- [Study material]
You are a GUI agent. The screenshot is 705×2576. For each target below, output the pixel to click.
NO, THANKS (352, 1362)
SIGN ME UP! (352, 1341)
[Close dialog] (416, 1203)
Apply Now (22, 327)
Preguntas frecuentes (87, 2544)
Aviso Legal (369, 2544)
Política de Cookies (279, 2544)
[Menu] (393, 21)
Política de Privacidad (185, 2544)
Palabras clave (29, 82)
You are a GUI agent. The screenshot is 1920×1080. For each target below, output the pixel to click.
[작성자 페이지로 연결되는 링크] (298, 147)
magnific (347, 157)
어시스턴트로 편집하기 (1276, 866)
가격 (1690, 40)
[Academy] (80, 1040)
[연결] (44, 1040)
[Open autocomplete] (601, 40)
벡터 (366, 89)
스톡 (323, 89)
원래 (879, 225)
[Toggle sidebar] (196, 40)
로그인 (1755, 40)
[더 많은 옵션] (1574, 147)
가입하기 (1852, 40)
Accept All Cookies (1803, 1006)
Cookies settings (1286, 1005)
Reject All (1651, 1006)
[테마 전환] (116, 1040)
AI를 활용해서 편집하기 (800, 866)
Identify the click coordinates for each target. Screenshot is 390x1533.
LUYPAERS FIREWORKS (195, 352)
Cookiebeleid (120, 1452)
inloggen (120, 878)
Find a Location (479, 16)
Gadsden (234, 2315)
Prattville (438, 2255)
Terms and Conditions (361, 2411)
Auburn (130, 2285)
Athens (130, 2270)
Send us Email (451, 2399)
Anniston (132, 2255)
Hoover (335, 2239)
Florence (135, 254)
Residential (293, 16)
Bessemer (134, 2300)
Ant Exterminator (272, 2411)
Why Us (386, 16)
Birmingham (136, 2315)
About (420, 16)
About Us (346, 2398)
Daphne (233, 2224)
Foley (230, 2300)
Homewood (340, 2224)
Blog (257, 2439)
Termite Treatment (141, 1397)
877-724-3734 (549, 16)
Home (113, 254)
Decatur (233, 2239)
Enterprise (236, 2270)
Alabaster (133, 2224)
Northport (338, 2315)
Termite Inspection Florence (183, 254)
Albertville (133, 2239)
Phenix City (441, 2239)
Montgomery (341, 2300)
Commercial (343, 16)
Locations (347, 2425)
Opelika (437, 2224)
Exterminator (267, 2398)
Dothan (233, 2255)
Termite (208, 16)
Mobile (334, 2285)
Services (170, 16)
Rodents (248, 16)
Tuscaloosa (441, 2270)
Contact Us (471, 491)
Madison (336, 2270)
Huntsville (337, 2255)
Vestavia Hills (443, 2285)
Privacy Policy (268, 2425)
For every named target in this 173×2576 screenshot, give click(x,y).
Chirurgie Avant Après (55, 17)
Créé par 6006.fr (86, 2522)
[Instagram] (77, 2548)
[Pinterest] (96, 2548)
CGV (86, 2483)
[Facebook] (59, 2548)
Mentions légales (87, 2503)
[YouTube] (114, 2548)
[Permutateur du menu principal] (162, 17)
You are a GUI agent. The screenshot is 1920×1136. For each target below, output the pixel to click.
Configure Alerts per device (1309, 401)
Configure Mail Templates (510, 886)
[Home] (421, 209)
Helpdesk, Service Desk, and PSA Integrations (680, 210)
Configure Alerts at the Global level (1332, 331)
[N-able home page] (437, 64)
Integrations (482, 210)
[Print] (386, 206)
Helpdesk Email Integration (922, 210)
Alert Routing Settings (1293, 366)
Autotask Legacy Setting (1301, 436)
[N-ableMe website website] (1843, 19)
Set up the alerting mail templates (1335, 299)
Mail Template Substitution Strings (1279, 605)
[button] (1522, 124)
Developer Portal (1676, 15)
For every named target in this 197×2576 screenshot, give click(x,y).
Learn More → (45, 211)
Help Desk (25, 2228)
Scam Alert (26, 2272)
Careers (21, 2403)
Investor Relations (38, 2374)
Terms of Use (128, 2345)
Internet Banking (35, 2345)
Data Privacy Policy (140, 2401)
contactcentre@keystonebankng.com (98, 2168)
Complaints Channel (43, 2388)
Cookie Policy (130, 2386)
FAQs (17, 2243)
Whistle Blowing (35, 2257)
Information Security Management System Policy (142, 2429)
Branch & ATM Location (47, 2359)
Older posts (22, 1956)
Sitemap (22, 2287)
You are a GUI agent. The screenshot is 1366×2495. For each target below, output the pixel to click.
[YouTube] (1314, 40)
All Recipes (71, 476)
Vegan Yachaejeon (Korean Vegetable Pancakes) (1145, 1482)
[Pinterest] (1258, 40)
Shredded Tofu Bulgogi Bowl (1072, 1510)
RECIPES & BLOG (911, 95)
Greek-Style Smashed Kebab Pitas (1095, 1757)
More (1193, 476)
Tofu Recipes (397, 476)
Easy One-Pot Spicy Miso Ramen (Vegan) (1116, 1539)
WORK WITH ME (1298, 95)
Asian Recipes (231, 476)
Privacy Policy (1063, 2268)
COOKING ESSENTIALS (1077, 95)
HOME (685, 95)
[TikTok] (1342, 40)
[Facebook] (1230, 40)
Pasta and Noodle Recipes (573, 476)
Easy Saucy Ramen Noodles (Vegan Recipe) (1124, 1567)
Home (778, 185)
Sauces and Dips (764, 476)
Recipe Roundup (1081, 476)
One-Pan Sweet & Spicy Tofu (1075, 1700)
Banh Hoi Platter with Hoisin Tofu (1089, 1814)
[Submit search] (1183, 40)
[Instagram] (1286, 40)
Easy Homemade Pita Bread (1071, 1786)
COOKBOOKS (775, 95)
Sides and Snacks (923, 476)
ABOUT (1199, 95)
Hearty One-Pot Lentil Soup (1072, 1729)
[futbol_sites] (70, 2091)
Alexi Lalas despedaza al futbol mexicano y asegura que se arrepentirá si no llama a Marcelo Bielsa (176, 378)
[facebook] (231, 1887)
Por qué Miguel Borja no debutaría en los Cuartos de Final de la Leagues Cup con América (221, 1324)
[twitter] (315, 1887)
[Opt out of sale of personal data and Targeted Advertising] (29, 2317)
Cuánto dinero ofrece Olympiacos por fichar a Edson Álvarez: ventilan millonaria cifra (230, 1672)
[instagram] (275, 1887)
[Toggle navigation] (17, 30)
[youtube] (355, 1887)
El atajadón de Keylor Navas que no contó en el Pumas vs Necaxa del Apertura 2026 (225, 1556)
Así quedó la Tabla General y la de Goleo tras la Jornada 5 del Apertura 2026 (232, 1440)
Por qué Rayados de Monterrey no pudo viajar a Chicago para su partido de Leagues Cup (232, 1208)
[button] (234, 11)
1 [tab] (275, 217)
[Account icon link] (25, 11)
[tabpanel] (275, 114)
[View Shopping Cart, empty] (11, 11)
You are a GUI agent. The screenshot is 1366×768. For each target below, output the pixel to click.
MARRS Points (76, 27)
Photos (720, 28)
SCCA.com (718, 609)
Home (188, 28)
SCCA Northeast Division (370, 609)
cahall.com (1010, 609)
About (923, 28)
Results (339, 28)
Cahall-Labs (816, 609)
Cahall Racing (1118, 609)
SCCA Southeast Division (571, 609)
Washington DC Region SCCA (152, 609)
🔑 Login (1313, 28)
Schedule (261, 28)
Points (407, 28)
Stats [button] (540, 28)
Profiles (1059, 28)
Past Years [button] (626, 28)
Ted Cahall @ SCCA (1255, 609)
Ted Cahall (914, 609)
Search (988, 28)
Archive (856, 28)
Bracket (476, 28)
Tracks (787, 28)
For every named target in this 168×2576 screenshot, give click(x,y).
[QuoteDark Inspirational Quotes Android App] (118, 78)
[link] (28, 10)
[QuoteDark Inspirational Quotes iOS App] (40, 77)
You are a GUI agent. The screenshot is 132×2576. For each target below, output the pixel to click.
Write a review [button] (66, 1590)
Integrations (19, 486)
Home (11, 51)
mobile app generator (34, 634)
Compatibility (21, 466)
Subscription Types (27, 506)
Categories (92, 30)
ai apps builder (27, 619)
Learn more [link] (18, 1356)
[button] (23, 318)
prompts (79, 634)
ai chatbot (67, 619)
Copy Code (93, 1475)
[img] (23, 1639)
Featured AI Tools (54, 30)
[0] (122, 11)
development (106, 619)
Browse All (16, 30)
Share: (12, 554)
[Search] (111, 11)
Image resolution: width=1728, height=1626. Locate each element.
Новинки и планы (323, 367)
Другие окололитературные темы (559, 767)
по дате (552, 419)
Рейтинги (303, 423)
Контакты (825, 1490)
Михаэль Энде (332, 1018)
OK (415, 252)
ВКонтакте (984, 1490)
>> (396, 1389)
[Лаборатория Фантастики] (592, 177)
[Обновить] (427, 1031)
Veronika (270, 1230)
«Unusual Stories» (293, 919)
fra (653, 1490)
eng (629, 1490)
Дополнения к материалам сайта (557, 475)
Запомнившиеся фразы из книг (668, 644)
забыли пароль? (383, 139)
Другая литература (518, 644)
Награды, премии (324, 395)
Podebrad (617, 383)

- [What the task asks] All lines holding the word "Policy" must be found in the listing and copied.

- [Output]
Privacy Policy (268, 2425)
Data Privacy Policy (140, 2401)
Cookie Policy (130, 2386)
Information Security Management System Policy (142, 2429)
Privacy Policy (1063, 2268)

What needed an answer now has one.